En cuanto a Velasco, su peripecia desarrolla bastante bien el estereotipo cultural por antonomasia que poseemos los españoles, es decir, el hidalgo empeñado hasta la muerte en empresas no necesariamente atinadas (ese buscador de sacrificios inútiles que llena el cine de Buñuel). Igualmente, el fraile de Endo personifica el segundo gran rasgo del hidalgo, que sería la asunción consecuente de un determinado discurso o retórica por encima de la realidad (ésta es la característica central de don Quijote, según resaltaba Foucault). Ambas notas caracterológicas llevarán al infortunado dominico a un fin glorioso, pero vacío. La abnegación del hidalgo es admirable, pero no resulta operante, parece sugerir Endo. El hidalgo debe aprender a organizarse.

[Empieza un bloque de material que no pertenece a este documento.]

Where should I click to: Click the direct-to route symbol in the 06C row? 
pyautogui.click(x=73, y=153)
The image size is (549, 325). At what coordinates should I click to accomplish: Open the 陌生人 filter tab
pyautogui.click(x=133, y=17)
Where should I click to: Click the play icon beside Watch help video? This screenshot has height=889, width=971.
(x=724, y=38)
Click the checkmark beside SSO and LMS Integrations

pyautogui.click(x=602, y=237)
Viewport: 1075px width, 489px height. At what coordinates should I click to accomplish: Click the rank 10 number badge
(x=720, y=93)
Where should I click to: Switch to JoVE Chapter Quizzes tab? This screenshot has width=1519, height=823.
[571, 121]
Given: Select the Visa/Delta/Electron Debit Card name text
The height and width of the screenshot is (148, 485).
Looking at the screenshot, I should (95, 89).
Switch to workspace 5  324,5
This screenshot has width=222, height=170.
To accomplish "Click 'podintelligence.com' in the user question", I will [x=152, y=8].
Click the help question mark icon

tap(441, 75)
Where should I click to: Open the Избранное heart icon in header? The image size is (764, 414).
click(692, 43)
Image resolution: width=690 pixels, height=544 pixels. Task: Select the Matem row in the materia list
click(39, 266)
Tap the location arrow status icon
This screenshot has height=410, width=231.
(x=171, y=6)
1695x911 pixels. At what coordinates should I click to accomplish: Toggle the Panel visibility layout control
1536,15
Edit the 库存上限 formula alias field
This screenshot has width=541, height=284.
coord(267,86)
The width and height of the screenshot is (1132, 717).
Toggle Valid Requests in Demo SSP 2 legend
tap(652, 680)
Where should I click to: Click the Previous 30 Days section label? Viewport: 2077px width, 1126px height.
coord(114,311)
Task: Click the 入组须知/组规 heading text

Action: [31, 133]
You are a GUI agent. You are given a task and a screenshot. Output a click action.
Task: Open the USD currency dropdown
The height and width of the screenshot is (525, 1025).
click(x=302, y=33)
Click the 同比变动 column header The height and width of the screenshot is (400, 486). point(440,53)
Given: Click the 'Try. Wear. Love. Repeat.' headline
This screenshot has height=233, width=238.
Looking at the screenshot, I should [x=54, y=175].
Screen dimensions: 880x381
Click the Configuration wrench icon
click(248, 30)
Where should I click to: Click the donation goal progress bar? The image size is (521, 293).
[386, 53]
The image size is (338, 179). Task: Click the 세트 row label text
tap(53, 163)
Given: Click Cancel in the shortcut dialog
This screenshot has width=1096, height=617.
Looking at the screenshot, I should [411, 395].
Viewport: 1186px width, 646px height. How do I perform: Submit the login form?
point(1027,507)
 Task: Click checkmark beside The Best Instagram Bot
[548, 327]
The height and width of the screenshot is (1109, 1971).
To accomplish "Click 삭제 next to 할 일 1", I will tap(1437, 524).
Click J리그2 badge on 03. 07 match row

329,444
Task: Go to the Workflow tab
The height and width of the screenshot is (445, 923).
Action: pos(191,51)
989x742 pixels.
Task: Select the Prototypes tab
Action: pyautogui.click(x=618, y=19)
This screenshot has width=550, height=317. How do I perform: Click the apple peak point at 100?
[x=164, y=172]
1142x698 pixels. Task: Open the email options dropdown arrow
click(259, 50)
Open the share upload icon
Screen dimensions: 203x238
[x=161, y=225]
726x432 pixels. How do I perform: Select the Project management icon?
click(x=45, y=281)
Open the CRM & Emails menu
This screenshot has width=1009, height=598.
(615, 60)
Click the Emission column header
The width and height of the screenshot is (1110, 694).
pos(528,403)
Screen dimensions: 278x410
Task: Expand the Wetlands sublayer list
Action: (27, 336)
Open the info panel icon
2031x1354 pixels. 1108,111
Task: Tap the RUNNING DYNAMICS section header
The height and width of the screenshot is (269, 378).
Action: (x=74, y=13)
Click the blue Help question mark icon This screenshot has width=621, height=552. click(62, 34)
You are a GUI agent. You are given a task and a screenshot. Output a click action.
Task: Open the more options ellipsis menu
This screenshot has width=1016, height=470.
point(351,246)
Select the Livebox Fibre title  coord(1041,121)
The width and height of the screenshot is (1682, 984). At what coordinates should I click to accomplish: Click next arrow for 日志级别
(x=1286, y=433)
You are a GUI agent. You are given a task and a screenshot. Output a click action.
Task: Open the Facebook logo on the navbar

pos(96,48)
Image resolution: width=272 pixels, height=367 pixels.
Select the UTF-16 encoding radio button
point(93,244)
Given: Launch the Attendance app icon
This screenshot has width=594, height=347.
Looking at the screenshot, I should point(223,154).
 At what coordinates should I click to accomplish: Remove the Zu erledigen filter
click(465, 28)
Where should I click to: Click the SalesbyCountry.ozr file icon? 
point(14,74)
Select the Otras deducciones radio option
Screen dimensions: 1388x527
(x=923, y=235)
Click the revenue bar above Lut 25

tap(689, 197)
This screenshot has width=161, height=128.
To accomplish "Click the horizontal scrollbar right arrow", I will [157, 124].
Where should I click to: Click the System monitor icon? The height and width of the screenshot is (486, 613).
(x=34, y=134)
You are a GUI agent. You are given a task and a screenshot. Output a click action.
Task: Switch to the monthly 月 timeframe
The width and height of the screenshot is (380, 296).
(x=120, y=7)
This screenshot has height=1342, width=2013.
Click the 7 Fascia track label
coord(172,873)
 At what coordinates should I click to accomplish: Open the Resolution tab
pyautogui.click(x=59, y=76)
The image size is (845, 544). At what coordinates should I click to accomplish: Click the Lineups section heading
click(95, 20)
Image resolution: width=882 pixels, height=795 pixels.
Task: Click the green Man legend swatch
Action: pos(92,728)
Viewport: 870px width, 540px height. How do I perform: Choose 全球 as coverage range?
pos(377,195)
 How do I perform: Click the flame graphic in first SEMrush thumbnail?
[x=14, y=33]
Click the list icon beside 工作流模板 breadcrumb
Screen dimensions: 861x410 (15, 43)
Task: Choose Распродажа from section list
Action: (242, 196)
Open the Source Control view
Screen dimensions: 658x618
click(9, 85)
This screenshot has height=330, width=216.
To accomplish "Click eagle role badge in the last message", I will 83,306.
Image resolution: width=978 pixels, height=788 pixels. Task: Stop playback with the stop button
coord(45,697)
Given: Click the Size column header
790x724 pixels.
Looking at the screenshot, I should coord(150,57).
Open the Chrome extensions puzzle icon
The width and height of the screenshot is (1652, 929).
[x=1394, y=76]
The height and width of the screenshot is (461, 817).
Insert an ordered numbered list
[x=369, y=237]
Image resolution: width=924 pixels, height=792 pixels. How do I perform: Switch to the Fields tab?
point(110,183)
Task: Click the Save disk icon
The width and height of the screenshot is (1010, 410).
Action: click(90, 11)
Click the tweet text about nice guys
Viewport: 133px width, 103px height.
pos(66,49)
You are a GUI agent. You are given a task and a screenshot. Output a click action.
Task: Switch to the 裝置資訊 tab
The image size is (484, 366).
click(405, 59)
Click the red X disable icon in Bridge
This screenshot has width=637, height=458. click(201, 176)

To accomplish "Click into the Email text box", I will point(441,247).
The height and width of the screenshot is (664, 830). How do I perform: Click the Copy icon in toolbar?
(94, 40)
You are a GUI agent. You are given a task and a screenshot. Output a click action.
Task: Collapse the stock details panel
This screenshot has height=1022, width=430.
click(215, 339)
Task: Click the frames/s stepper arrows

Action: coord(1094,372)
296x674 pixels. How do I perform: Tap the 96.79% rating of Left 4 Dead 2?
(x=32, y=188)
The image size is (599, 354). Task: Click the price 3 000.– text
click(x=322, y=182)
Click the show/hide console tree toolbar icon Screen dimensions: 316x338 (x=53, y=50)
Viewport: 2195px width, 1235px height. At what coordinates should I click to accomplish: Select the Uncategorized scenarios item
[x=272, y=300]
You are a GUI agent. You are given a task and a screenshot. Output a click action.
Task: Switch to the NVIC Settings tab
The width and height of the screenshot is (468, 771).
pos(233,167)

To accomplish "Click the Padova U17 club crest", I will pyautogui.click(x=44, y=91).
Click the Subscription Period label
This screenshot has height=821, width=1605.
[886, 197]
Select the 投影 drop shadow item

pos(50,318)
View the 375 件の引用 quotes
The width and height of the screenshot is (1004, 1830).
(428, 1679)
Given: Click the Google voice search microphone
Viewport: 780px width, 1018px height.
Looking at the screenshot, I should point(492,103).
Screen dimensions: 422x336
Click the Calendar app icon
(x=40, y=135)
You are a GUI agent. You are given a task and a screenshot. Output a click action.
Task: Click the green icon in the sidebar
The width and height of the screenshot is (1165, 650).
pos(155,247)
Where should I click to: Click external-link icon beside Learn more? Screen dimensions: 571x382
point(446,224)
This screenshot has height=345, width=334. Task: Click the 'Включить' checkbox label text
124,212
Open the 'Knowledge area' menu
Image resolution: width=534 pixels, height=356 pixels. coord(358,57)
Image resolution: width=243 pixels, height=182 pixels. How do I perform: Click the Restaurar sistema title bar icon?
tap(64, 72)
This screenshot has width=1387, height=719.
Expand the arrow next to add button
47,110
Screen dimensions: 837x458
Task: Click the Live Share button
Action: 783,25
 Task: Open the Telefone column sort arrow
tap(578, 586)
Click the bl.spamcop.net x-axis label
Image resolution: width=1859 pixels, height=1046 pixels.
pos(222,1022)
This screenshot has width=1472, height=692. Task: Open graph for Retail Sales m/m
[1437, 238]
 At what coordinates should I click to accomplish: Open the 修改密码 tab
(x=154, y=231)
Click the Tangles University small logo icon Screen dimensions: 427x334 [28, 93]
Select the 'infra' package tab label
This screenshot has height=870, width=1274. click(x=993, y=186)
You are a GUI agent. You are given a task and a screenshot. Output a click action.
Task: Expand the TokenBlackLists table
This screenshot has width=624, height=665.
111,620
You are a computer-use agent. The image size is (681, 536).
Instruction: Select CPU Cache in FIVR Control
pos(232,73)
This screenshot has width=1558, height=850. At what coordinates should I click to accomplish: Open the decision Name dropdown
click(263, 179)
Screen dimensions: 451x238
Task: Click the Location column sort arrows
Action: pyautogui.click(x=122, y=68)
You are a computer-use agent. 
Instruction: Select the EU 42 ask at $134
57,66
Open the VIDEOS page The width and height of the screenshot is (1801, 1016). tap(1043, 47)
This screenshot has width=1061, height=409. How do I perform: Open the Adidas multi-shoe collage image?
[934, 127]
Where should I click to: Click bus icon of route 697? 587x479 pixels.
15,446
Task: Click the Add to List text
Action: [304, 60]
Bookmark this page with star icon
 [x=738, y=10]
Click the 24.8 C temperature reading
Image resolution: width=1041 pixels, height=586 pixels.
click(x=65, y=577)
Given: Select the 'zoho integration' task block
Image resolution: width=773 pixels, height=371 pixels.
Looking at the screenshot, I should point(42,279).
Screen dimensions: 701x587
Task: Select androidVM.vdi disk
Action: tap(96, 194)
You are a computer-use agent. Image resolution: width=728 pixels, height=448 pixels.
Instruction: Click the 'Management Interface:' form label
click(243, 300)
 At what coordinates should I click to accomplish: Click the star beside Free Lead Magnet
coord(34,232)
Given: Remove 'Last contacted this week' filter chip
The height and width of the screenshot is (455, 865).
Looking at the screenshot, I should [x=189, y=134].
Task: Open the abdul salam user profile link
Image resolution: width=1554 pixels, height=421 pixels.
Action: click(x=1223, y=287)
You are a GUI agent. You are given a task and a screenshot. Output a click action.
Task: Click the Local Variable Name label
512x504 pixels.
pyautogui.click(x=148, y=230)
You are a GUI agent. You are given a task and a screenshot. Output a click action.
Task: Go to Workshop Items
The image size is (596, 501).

Si, aun a riesgo de incurrir en tópicos, trasladamos estas dos parábolas del samurai y el hidalgo a los tiempos actuales, diríase que los compatriotas de Endo han sabido hacer suyas las reflexiones de Hakernura, incorporando a su disciplinada moral social una apreciable dosis de iniciativa e imaginación. Los españoles, en cambio, no está claro que hayamos sido capaces de sujetar lo suficientemente al hidalgo decidor que pudiéramos llevar dentro. Más bien me da la impresión de que la sombra de Alonso Quijano -la que concibe la realidad a través de un vehemente signo más o menos afortunado planea todavía con tozuda insistencia sobre la cultura y la política españolas.

Pues bien, cuando las cosas han cambiado y es ahora España la que mira hacia Extremo Oriente con envidia, enviando allí embajadas; cuando el ingreso en la Comunidad Económica Europea otorga al fin rango formal a nuestra occidentalización; cuando afortunadamente emprendemos un camino de renovación socioeconómica y cultural, esa sombra no debiera proliferar como lo hizo en pasadas experiencias modernizadoras de nuestra patria. Los ruidos (fastos, declaraciones, conmemoraciones de aniversarios ... ) deberían ser, por lo menos, iguales a las nueces cosechadas.

José E. Rodríguez Ibáñez es catedrático de Sociología en la universidad de Málaga.